Potret ini tertinggal dari negara-negara lain yang juga berkembang keuangan syariahnya. Malaysia misalnya, aset bank syariahnya sudah mencapai 29-30 persen, Dubai lebih dari 35 persen, dan Bahrain di atas 40 perseb.
"Ini menunjukkan mereka lebih dulu dan beri perhatian kepada perbankan dan keuangan syariahnya," tandasnya.
Keinginan ini semakin besar setelah berkomunikasi dengan CEO Dubai Islamic Bank Adnan Chilwan pada Rabu (3/3) kemarin. Mulanya, kata Hery, Dubai Islamic Bank mengaku antusias dengan hasil merger tiga bank syariah pelat merah di Indonesia, sehingga bank asal Uni Emirat Arab itu mulai menjalin komunikasi dengan BSI.

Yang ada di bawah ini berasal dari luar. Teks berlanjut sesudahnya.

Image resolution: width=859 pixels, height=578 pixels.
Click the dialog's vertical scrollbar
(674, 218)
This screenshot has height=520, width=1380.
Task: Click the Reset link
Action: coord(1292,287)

Dari hasil komunikasi, kedua bank sepakat ingin menjajaki kemungkinan kerja sama dalam pemasaran surat utang syariah alias sukuk global, peningkatan kualitas sumber daya manusia (SDM) di industri syariah, hingga mencicip pasar timur tengah melalui pembiayaan dan pengembangan produk bank di sana.
"Kami ingin bench marking apa saja yang sudah dilakukan Dubai Islamic Bank dan kalau cocok, kita terapkan di BSI, termasuk soal risk management. Ada keinginan kita juga untuk penetrasi pasar middle east dan sukuk global bagi WNI yang butuh," katanya.
Untuk mencapai target ini, BSI berencana mendirikan kantor atau unit kerja di kawasan timur tengah untuk membantu penyerapan dan penyaluran sukuk global pemerintah Indonesia. Jika terealisasi, rencana ini akan membuat semakin banyak investor luar negeri yang tertarik berinvestasi sesuai syariat Islam untuk mendanai proyek-proyek pembangunan di Indonesia.
"Kami bisa kerja sama dengan Dubai Islamic Bank yang punya channel dan punya market di sana," pungkasnya.